## TASK OBJECTIVE
Among the entries that follow, locate the line with "This screenshot has height=887, width=1183." and the line with "This screenshot has height=889, width=1303.". Output those lines and all lines in between, exactly, minus the pictures.
[[ DATA UNDER STUDY, beginning ]]
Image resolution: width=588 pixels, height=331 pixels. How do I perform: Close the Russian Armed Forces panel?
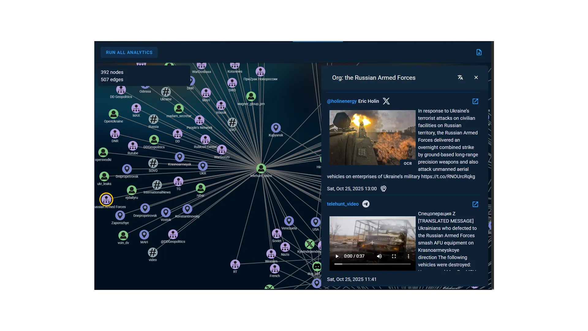(476, 78)
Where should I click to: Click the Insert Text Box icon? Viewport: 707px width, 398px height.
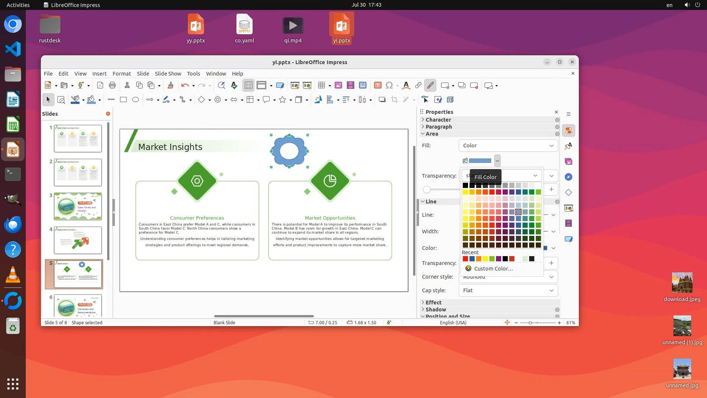point(377,85)
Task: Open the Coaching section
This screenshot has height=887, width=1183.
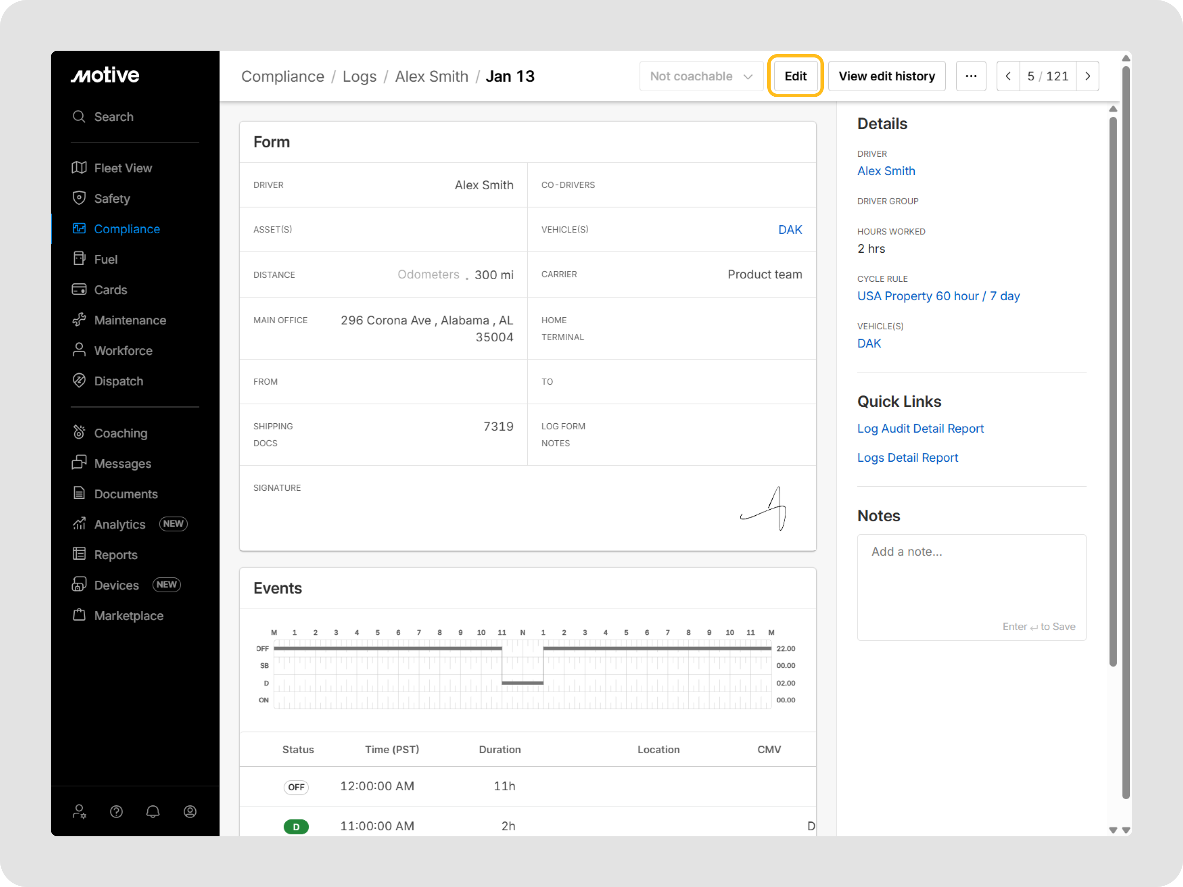Action: coord(121,433)
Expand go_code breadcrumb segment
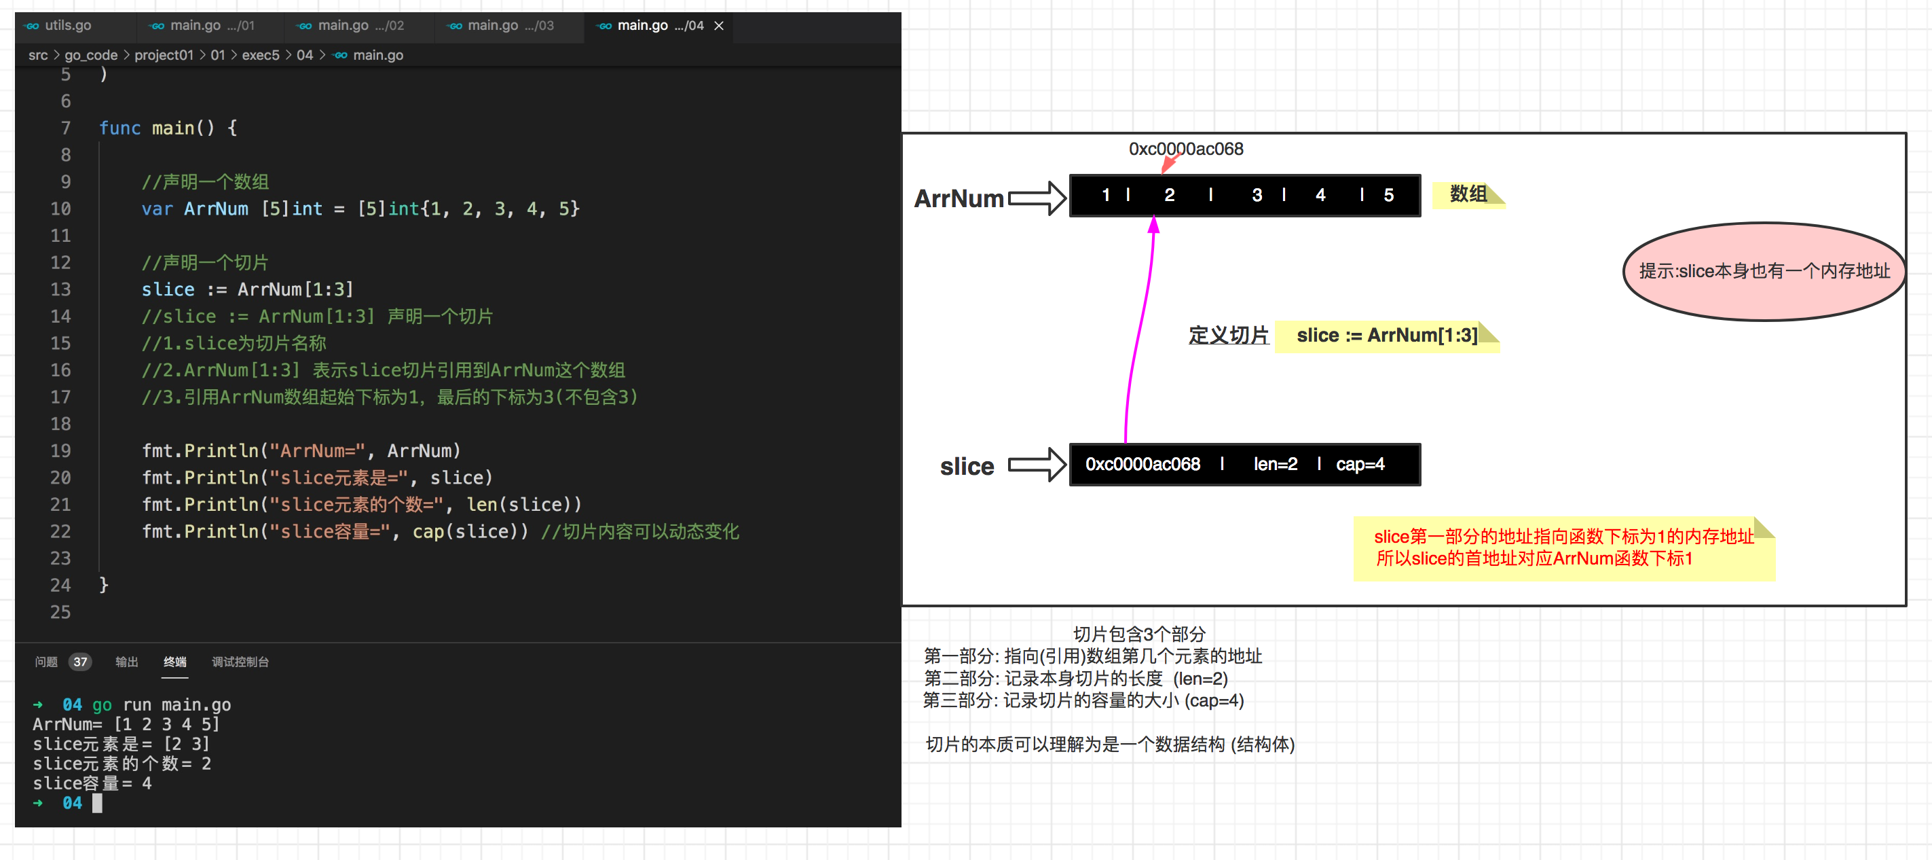This screenshot has height=860, width=1932. coord(91,55)
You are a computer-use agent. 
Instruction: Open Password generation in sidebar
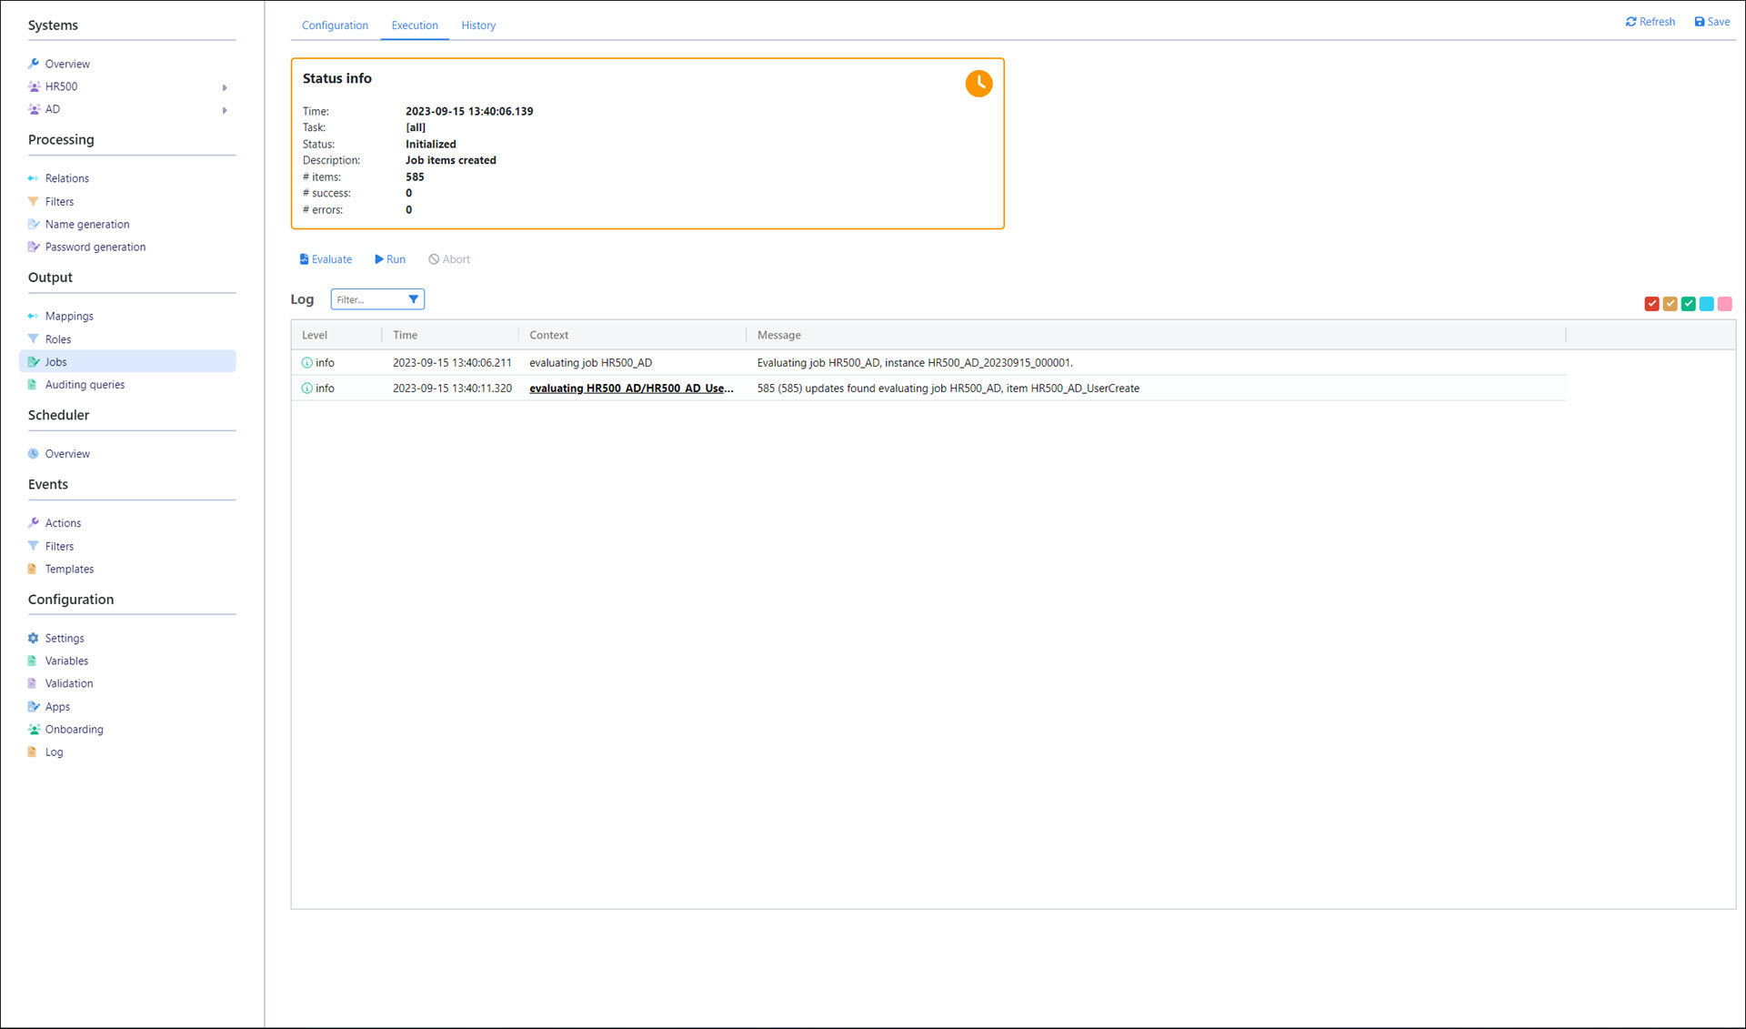pos(95,247)
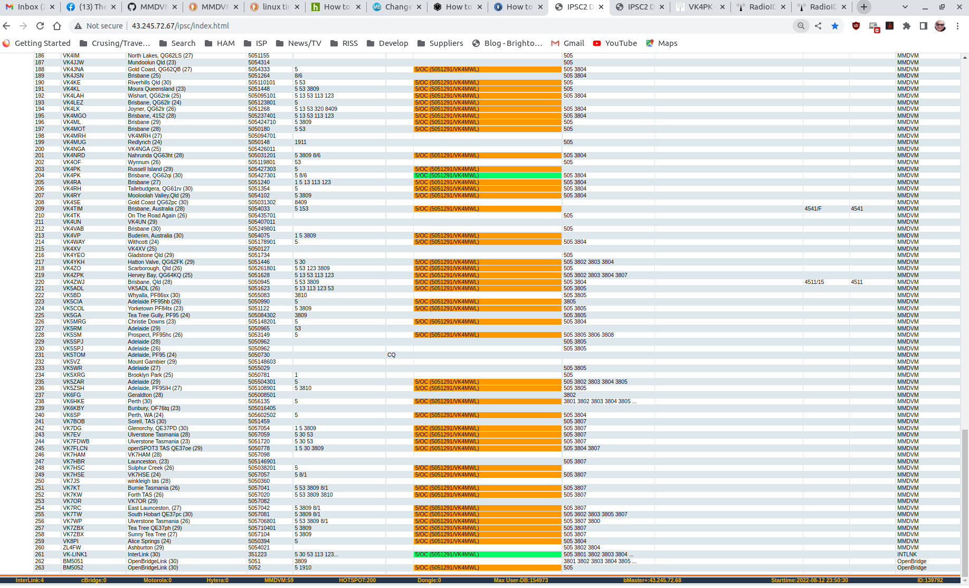Click the bookmark star in the address bar
Screen dimensions: 969x588
click(835, 25)
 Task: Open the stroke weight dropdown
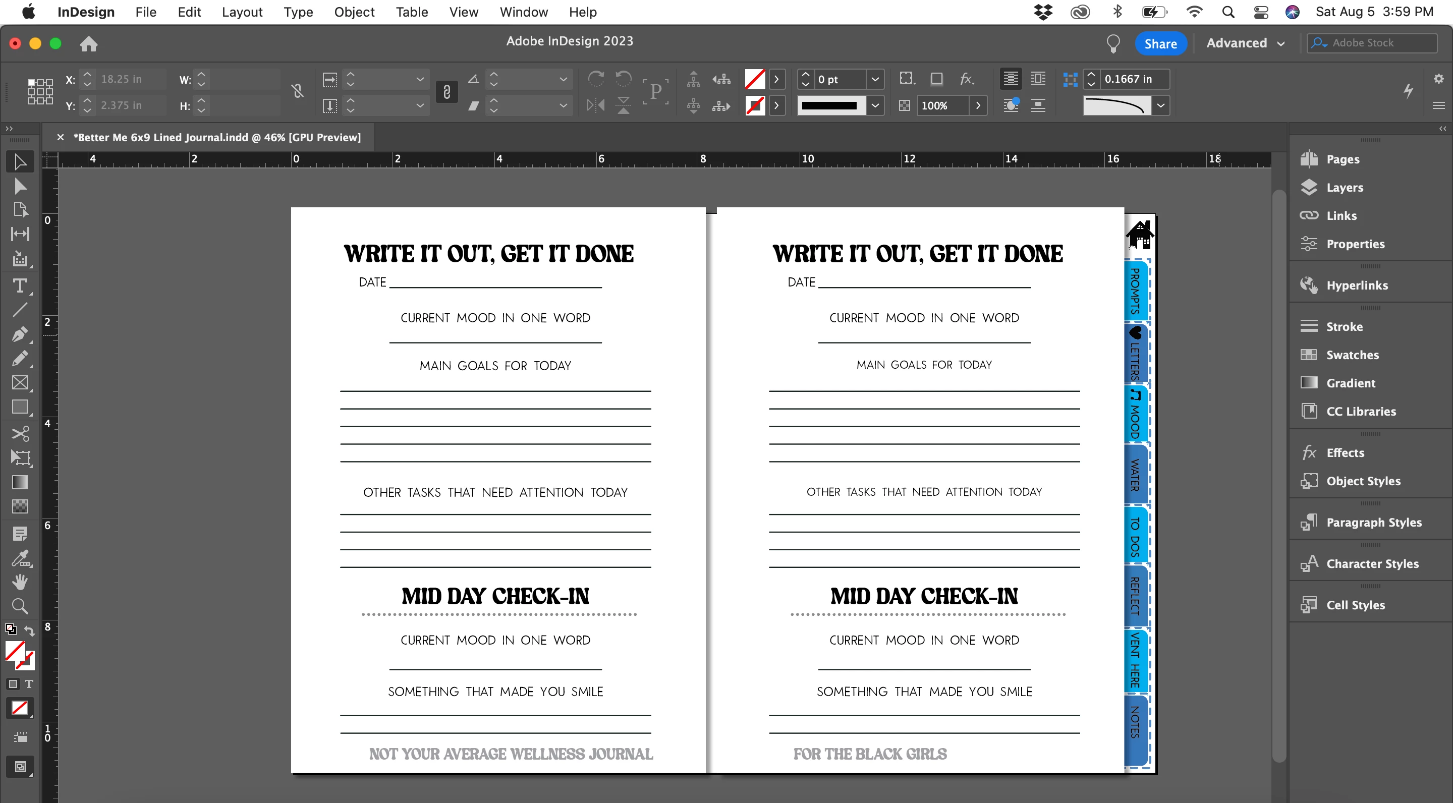tap(875, 80)
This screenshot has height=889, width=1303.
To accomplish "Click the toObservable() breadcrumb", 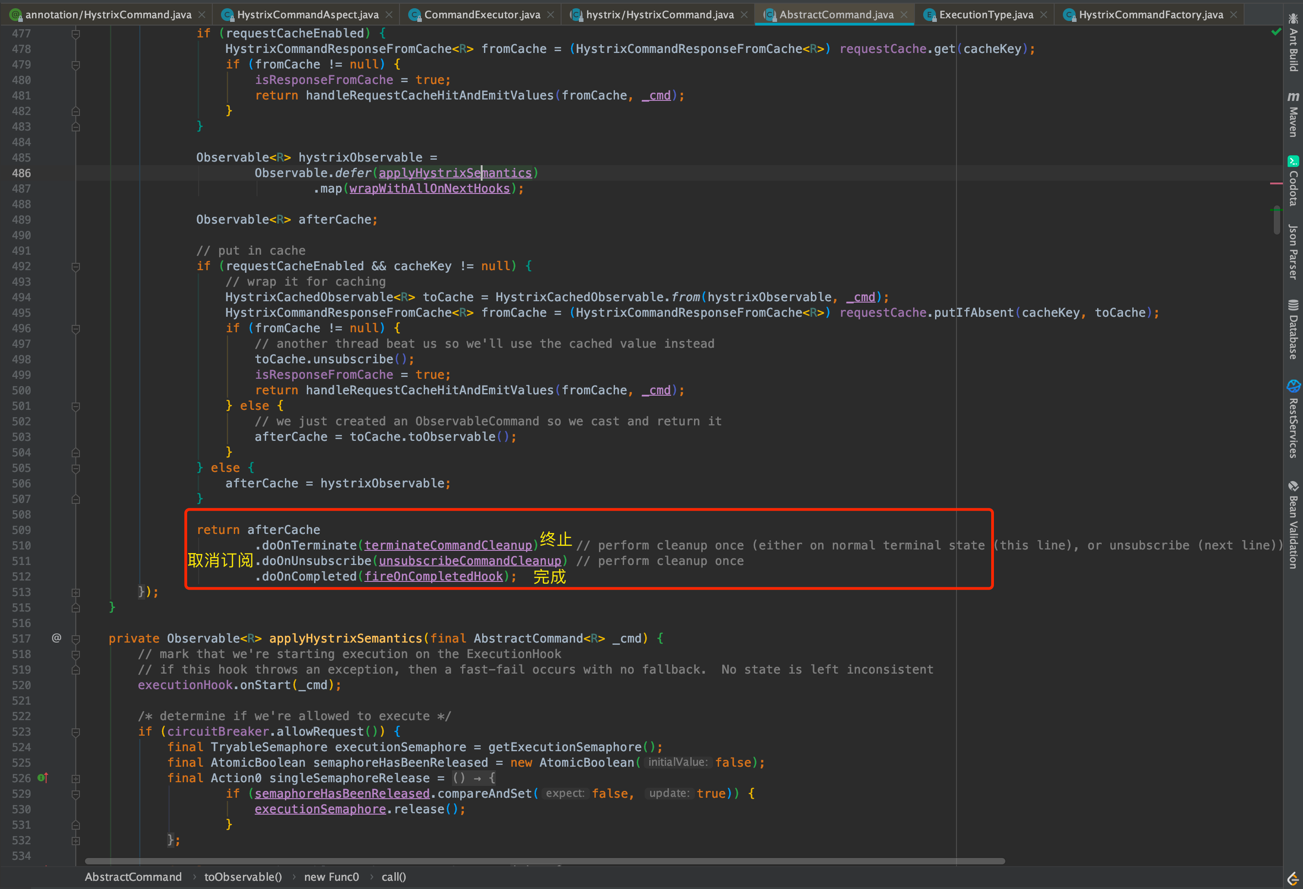I will pyautogui.click(x=243, y=877).
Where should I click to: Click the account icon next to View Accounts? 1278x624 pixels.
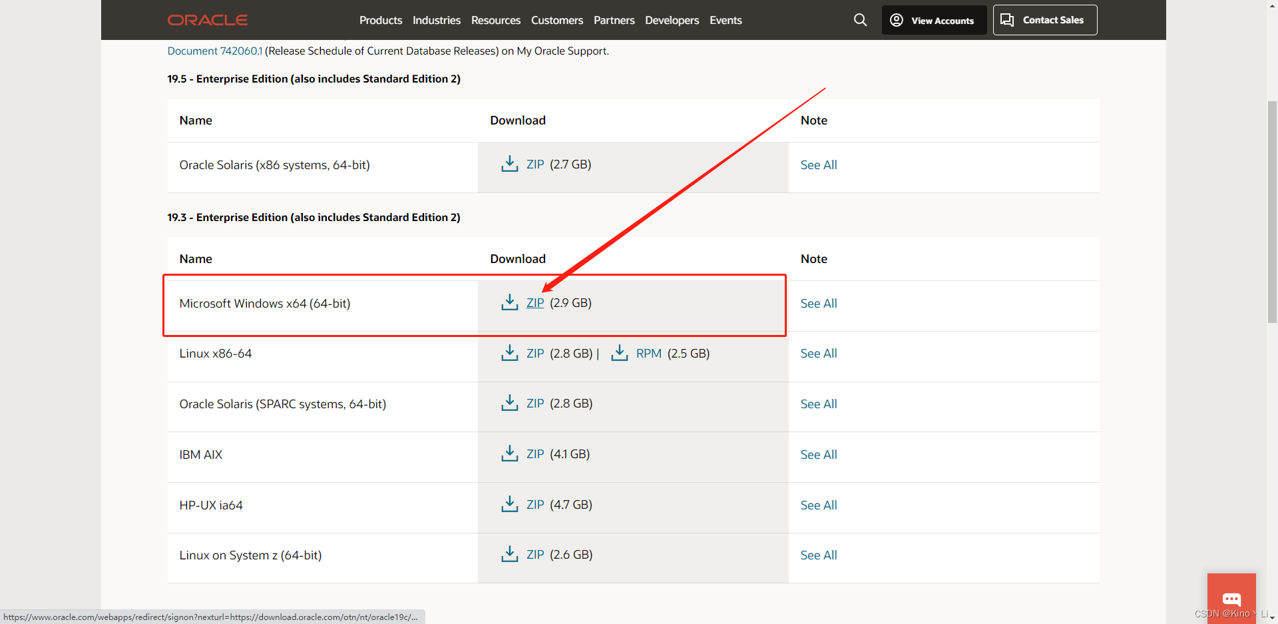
[[ DATA UNDER STUDY, end ]]
## EXERCISE SOLUTION
This screenshot has height=887, width=1183.
Action: coord(121,433)
Expand go_code breadcrumb segment
This screenshot has height=860, width=1932. coord(91,55)
You are a computer-use agent. 
Instruction: Open Password generation in sidebar
pos(95,247)
Click the bookmark star in the address bar
Screen dimensions: 969x588
click(835, 25)
 Task: Open the stroke weight dropdown
tap(875, 80)
This screenshot has height=889, width=1303.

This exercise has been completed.